Hopefully youll figure out the timing limitations for writing.

 

bigmessowires

Well-known member
Another update: I have write emulation kind of mostly working! It turns out that a 2011 SD card has a lot of trouble matching the write speed of a 1984 floppy disk, at least with the type of access patterns seen during floppy emulation!

I had to use a "high speed" (class 10) SDHC card in order to get write emulation to work reliably. Even then, it only works in the case of what I call normal writes, which is what you're doing when copying files in the Finder, or saving documents. This kind of write is actually a pattern of read-write-read-write to the floppy, because the Mac has to look for the sector it wants to update, before it writes the new data. The alternative is what I call continuous writes, where the Mac just blasts out an entire track's worth of data in one pass. Continuous writes are performed when a floppy is initialized, and when you do a full-disk write using a disk copy program, and maybe in some other cases I don't know about. The emulator isn't fast enough to do full disk writes, even with the class 10 SD card.

If I were smarter, I could probably figure out some fancy buffering or something to make continuous writes work, or normal writes with slower SD cards, but I'm tired and my head hurts. :) The whole question of write support has mushroomed into a much bigger challenge than I ever imagined, and I'm getting eager to actually build the hardware instead of running a million more tests of various buffering and updating schemes. :p

More boring details and commentary at http://www.bigmessowires.com/2011/12/07/floppy-vs-sd-card-write-speeds/

 

tt

Well-known member
Looks like your site is down? I was able to read the post via Google cache. Sounds like you are so close for write support. Is there a way to stall the OS like with read operations? I looked up the HxC project...a mac version would be killer!!

 

bigmessowires

Well-known member
The site seems to have some temporary glitches the past few days, but I'm not sure why. It's up now.

There's nothing I can really do to stall the OS, beyond things that a real floppy drive would do. I can take up to 12 ms when stepping between tracks, and up to 23 ms between sectors when doing a read operation. Exceed those times, and the Mac floppy driver will report an error. I think I can make it all work, but it's not a slam dunk.

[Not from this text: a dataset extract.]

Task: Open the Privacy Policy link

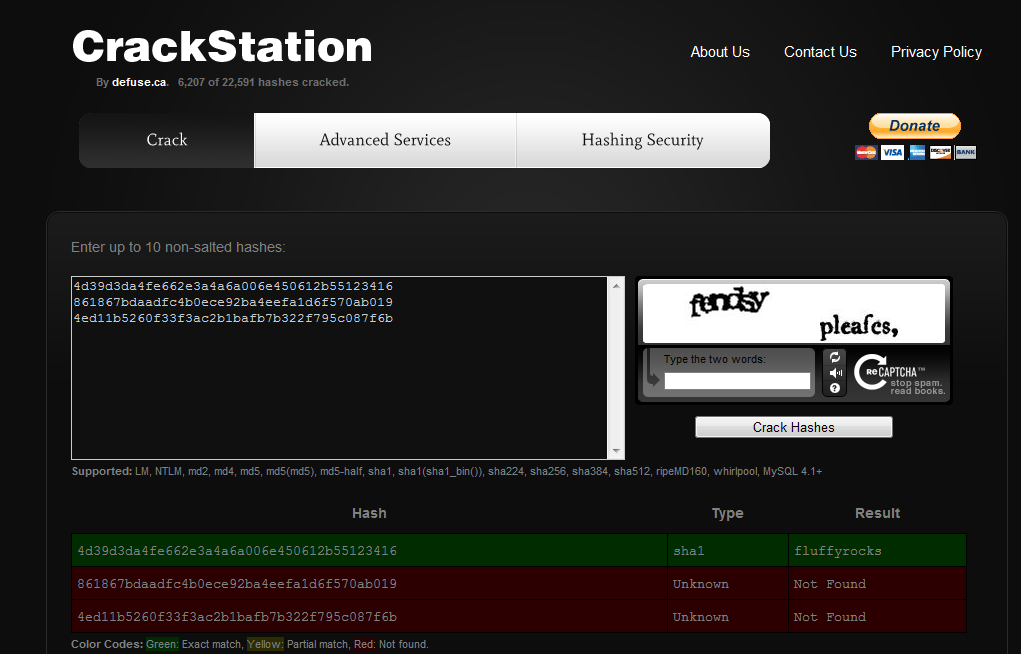Action: [936, 52]
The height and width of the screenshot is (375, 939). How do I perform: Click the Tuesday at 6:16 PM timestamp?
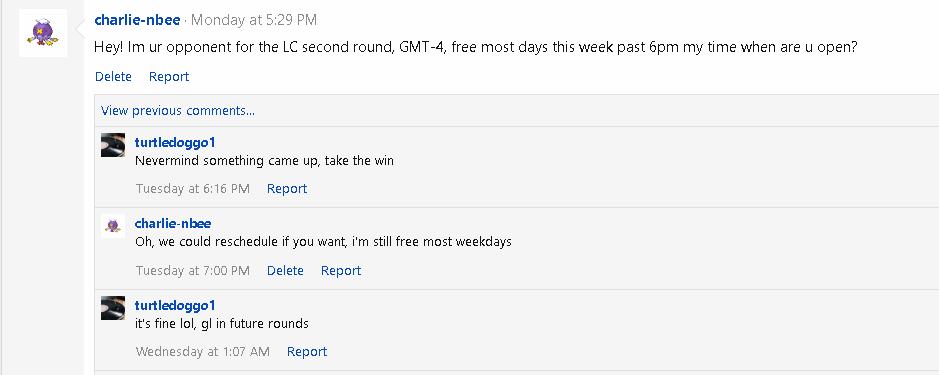(193, 189)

The irony is that the high-level disk API would be perfect for SD card I/O, since it views the disk as one continuous 800K range and supports block reads and writes at any position and size. But then the floppy driver translates those requests into the arcane world of tracks and sides and sectors and GCR encoding, and my emulator hardware must do the reverse translation back to a simple linear unencoded API for SD card I/O. It's like translating a book from English to Chinese to English. But since the goal is to emulate a real floppy drive using stock Mac ROMs and no special drivers, that's how it has to be.

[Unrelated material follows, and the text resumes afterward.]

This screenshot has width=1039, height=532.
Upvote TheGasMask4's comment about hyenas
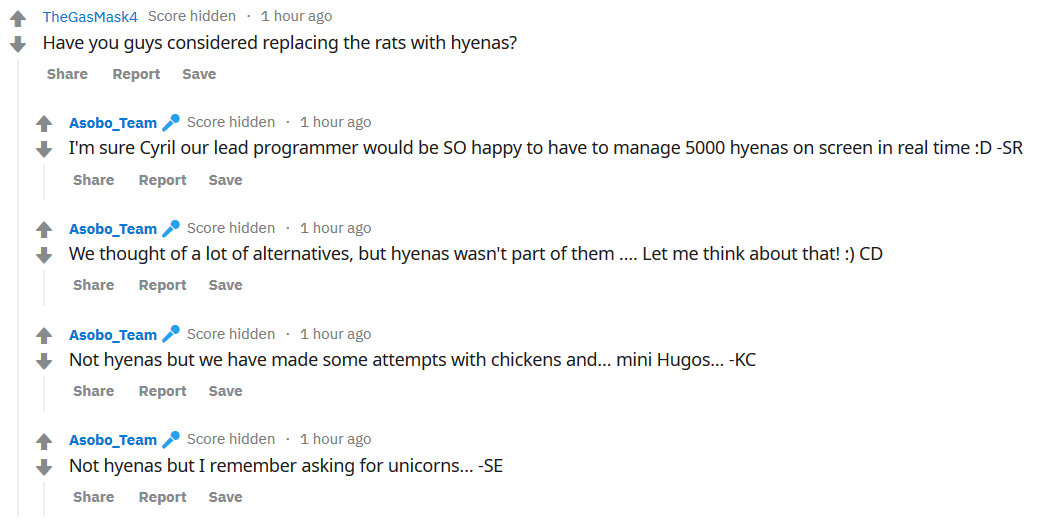pyautogui.click(x=17, y=19)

Anyway, sorry for grousing. I'll get it figured out. :)

 

Gorgonops

Moderator
Staff member
This is a completely ignorant suggestion, but... would there be any value in using SPI RAM chips like the 23K256 as a track buffer? You'd only need a few pins and it should be substantially faster than an SD card running at up to 20Mhz. (In particular I could see making use of the sequential mode, in which reads or writes can auto-increment through the entire chip starting from an arbitrary start address.) Using this device you could cache a track on the RAM chip in its raw GCR-encoded form and refresh/flush to SD during the track stepping interval. If my completely off the cuff math is correct it looks to me like you could easily read or write the entire chip several times in 12ms. If you can code a loop that can rapidly step through the RAM chip, un-GCR the data, and shove it out to the SD card in a large block transfer in that period of time then you should be able to handle full-speed blast-a-track writes without breaking a sweat. If that sounds too short...

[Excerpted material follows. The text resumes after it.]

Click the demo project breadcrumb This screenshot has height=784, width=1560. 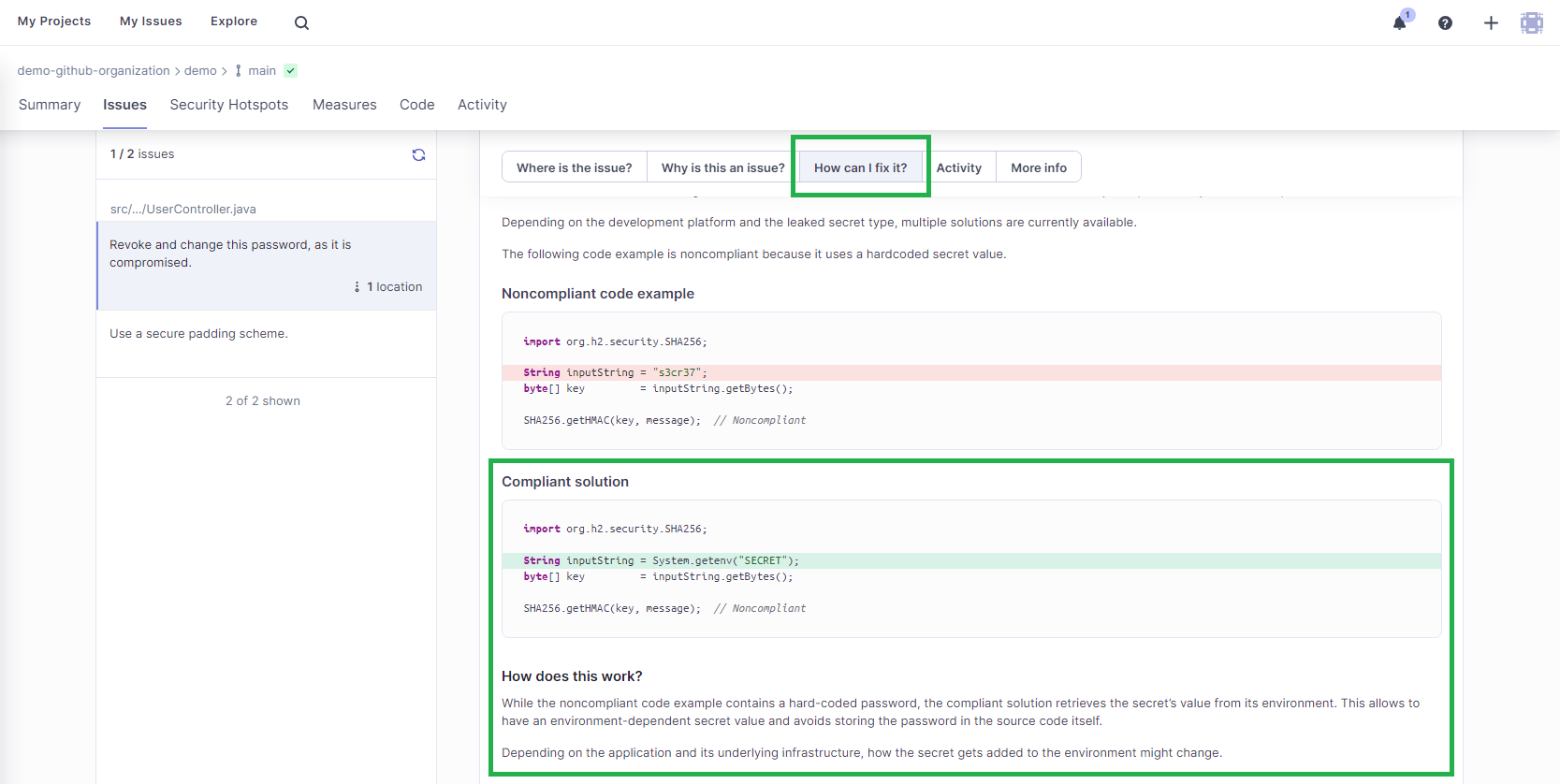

At its fastest speed the Mac floppy drive turns at about 600 RPM, right? That's 100ms per rotation. Does the Mac really allow only 12ms for the first valid data sector to come up following a track step? The only way it could possibly do that is if the Mac "interleaves" the starting points of tracks in a spiral pattern around the disk, which I suppose is possible, but... what about the points at which the drives' rotational speed changes? Does the Mac not allow for at least one rotation for the drive speed to stabilize? I'm just curious how long you'd *actually* have to flush and refresh your buffer if you went to track-at-a-time instead of sector-at-a-time operation. "12 ms step" sounds to me like the delay per-track to expect when moving the head across multiple tracks, not necessarily the time window for the next data sector.

 
Last edited by a moderator:

ajacocks

Well-known member
Really great work...truly emulating a drive at the fundamental level will be of great use the whole vintage Mac community, especially as 1.44mb disks become more and more unreliable. I know that my "new" 3,5" floppies are a lot less reliable than the ones I bought in the 90s were.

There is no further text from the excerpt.